In multimodal semiotics, the term ‘space’ can refer to either two or three-dimensional space.  Three-dimensional space includes both natural and built space — indoor and outdoor — as well as virtual space.

Multimodality provides one way to describe/ground the actualization of theoretical concepts of space, place and time. A multimodal approach focuses on the relationship between people and the space in which they are located and on people’s experience of space: what they do and with whom, what they feel and how they make sense of the physical and virtual world and the spaces between them. Multimodality focuses on social dimensions of space – with attention to the physical dimensions of space as a sign of the social, in this way space transcends the structural and geometric and is understood as a social embodied product as much as place. The ways in which people become attached to environments, how they evoke feelings, emotions and attachments is an interest within multimodality. Multimodality is concerned with how people re-arrange and modify spaces – physical and digital – and its elements. It understands space as fluid and dynamic (lived) and place as a lived instance of the environment, an embodied experience of space.

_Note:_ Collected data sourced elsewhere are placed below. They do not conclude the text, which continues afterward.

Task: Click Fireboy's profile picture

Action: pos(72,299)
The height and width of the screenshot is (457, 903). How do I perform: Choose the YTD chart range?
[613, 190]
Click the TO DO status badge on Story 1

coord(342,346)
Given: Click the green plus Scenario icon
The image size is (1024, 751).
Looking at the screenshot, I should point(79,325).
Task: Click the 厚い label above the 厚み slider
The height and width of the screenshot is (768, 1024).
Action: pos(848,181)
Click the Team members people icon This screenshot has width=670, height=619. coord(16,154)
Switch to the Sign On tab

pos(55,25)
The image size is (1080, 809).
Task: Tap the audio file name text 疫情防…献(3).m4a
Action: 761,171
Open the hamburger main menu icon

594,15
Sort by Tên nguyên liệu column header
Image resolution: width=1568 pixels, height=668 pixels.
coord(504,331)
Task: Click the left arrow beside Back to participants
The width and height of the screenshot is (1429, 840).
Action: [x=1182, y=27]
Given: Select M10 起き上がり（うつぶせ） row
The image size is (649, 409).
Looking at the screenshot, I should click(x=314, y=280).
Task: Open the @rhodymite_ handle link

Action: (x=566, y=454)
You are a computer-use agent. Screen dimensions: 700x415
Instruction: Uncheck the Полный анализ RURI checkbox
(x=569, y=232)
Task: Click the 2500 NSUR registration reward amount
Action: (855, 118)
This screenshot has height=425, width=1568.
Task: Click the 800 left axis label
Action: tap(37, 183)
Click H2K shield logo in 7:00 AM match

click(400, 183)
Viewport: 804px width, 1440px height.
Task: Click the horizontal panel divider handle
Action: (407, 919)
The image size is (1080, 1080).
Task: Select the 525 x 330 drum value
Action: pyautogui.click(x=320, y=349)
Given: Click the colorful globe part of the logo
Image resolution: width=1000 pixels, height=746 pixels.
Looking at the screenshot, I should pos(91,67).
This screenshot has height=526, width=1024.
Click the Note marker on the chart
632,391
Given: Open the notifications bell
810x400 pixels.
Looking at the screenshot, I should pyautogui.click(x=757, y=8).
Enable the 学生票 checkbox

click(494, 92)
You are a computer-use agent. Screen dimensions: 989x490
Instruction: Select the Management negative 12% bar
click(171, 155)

From a multimodal perspective both physical and virtual space and place, like talk, writing, unfold in time and space and multimodality provides tools to describe the resources of the space as a static, fixed and constructed entity, a snap shot or space at a particular moment in time, as well as the dynamic organization of space – that is the ways in which spaces – both physical and virtual and those in between spaces, unfold dynamically over time – as people move through and experience them, create pathways etc. To date, much of the multimodal research on space has focused on the: Spatial dimension of texts print and digital, spatial dimension of co-present bodily interaction and the built environment and experiences of these.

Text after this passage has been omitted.